### [Short problem]
Display every line in the entries below that contains the string "width". Match case exactly.
#### Record list ####
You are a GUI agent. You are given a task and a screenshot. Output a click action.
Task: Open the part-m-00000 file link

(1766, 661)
####
#### Record list ####
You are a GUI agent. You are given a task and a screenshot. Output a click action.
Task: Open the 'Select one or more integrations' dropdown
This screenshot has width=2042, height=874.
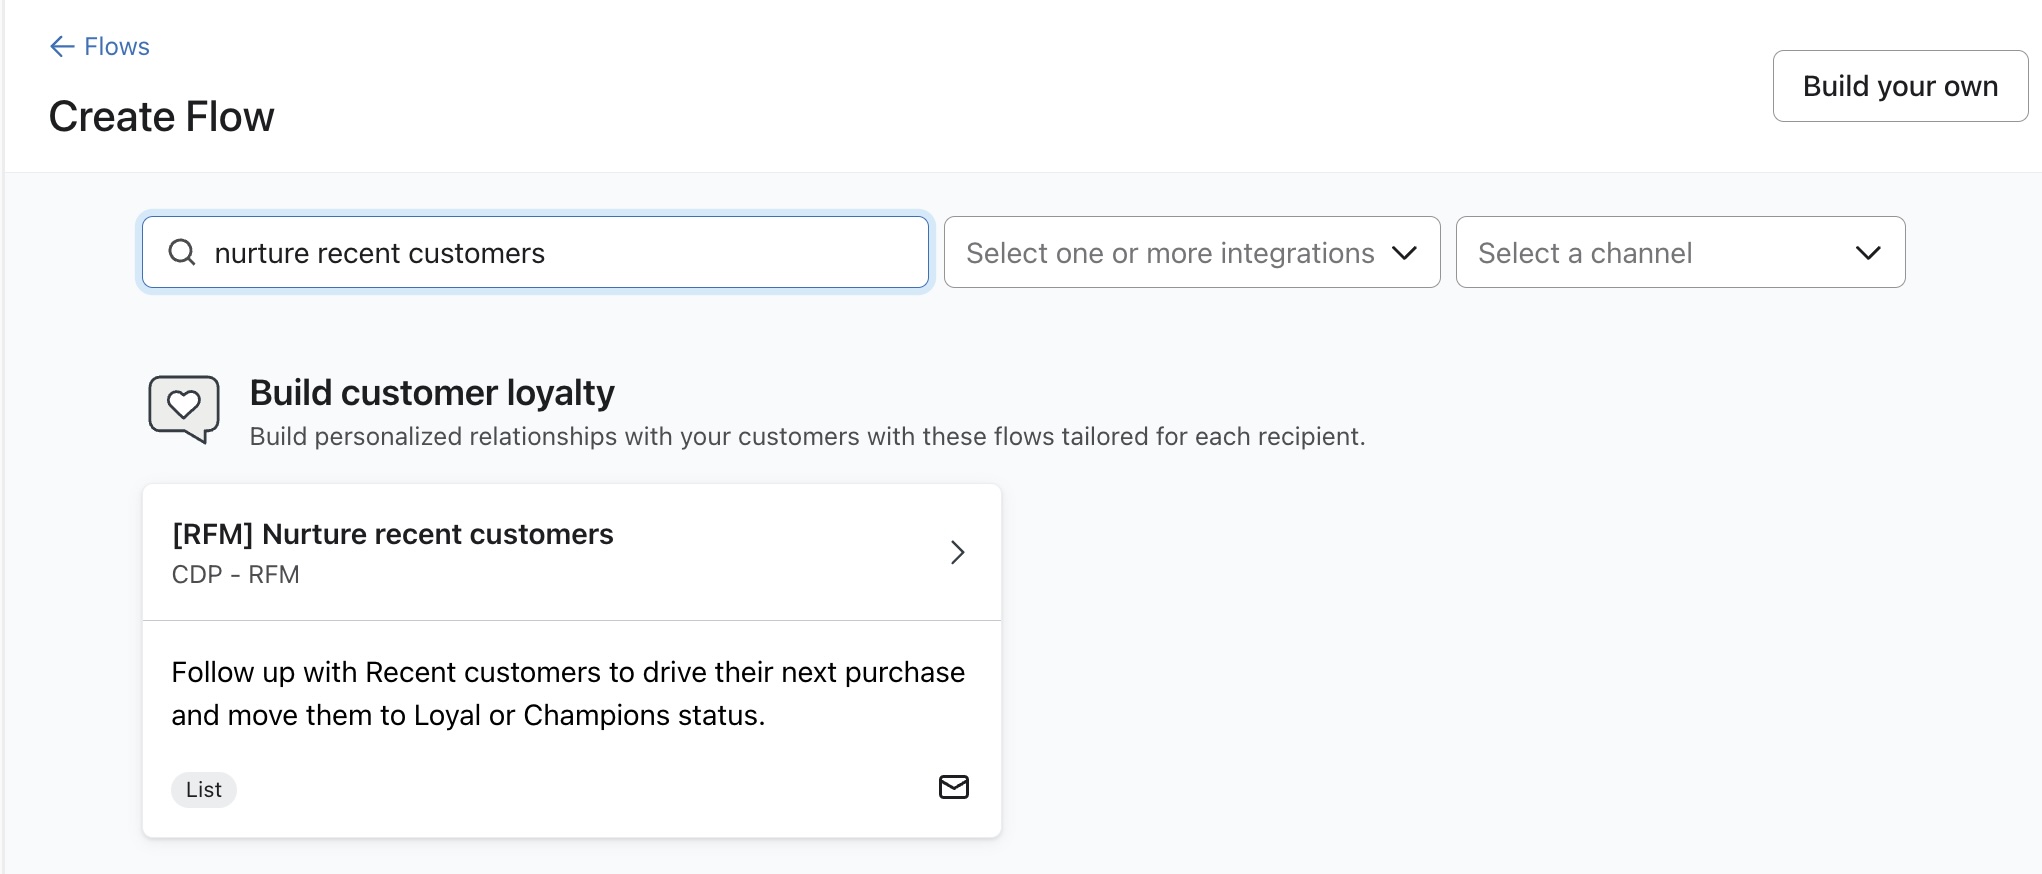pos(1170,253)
####
#### Record list ####
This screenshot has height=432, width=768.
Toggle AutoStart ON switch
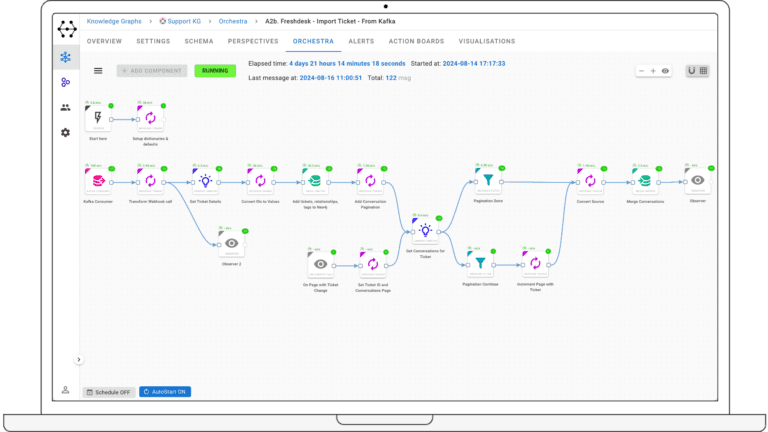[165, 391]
####
### [Written solution]
This screenshot has width=2042, height=874.
This screenshot has height=432, width=768.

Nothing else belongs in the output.